No siempre es un acto premeditado. A veces comienza de forma casi inocente: el comercial que da su número personal a un cliente "para que sea más fácil contactarle". El que cierra un acuerdo un poco al margen de los canales oficiales porque "el cliente lo prefería así". El que, cuando decide irse, avisa a sus mejores clientes de su nueva etapa.

En todos estos casos, el resultado es el mismo: la empresa pierde un cliente o una oportunidad, y el comercial o su nueva empresa lo gana.

Los tres patrones de desvío más comunes

Patrón 1: El número personal como canal paralelo

El comercial atiende clientes desde el número de empresa, pero gradualmente los va invitando a contactarle también por su número personal "para temas urgentes" o "porque respondo más rápido". Con el tiempo, la relación comercial real se traslada al canal personal, fuera del radar de la empresa.
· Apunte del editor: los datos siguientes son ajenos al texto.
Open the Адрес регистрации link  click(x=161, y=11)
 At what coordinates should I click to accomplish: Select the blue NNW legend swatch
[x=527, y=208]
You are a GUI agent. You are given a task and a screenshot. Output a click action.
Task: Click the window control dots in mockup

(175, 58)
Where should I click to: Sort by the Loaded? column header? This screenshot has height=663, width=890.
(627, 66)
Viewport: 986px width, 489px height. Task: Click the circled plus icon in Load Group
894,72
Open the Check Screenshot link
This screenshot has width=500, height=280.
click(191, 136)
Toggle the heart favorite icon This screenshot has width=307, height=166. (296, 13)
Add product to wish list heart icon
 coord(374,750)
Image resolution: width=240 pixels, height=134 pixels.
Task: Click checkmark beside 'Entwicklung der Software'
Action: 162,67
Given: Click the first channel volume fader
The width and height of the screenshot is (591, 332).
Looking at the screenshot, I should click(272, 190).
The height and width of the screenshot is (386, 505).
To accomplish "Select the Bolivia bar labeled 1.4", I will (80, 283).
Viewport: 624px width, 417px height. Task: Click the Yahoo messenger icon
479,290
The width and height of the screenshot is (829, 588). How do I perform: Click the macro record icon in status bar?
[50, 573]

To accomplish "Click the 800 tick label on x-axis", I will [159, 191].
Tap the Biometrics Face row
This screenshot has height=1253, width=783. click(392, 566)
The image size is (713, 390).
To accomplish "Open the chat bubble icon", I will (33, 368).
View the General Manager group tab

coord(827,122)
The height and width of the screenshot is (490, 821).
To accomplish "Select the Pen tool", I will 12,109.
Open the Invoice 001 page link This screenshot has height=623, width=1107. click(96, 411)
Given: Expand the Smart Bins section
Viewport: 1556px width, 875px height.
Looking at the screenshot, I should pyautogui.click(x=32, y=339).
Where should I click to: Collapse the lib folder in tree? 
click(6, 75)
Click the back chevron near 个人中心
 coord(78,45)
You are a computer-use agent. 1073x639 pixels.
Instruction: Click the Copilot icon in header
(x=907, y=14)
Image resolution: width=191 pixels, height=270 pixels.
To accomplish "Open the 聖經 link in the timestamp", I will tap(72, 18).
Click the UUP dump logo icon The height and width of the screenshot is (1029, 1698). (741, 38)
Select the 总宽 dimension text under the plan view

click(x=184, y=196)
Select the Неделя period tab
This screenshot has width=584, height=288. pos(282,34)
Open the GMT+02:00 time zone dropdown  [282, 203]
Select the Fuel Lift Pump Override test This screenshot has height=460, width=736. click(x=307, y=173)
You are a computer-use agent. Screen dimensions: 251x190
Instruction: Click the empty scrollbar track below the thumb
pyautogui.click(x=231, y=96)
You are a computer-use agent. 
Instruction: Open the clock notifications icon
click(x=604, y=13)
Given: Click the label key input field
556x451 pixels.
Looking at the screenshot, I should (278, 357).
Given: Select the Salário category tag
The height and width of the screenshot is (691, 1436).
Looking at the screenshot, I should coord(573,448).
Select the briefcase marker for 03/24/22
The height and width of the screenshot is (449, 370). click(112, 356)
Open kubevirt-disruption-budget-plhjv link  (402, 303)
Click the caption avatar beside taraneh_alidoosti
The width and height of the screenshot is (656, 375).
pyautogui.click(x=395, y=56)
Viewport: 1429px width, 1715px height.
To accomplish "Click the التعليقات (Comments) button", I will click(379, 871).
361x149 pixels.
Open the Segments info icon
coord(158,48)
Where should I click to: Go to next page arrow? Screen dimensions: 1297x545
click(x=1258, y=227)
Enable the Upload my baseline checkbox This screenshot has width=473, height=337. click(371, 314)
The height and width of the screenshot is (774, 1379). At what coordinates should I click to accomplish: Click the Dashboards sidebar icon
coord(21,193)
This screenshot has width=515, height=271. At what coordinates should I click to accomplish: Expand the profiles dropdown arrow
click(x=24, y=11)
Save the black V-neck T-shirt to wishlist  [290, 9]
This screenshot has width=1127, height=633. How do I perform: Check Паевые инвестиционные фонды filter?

Cuando el comercial se va, los clientes ya tienen su número personal. El número de empresa queda como fachada.

Patrón 2: El descuento fuera de catálogo

El comercial negocia condiciones especiales con clientes de forma directa por WhatsApp, sin pasarlo por el proceso oficial de aprobación. No solo erosiona el margen: crea una dependencia entre el cliente y ese comercial en concreto. El cliente sabe que "con Javi consigo mejor precio" y si Javi se va, se va con él.

Patrón 3: El aviso previo a la fuga

En los días o semanas anteriores a presentar su renuncia, el comercial envía mensajes a sus principales clientes avisando de su próximo cambio y dando información de contacto en su nueva empresa. Esto suele ocurrir fuera del horario laboral o usando lenguaje deliberadamente ambiguo que dificulta la acción legal posterior.

Cómo detectarlo antes de que sea demasiado tarde

La detección temprana de estos patrones requiere supervisión activa de las conversaciones de WhatsApp. Específicamente, hay señales que un sistema de inteligencia artificial puede detectar de forma automatizada:

  • Menciones frecuentes de un número de teléfono alternativo o de otra forma de contacto.
  • Conversaciones que incluyen acuerdos de precio no estándar sin escalado a supervisión.
  • Cambios bruscos en el volumen o tono de comunicación con ciertos clientes.
  • Mensajes enviados fuera del horario habitual del comercial.
  • Lenguaje que sugiere despedidas o referencias a "cambios próximos".

Qué hacer cuando lo detectas

Si estás en tiempo: Habla directamente con el comercial. En muchos casos, el desvío no es malicioso y se puede reconducir. Establece protocolos claros y pon en marcha medidas preventivas.

Si ya ha ocurrido: Documenta todo con el historial de conversaciones. Esto es fundamental si necesitas tomar medidas legales o simplemente para entender el alcance del daño.

Siempre: Activa el contacto directo de la empresa con los clientes en riesgo. Un mensaje del director comercial o un gesto de atención especial puede ser suficiente para retener a clientes que estaban siendo tentados.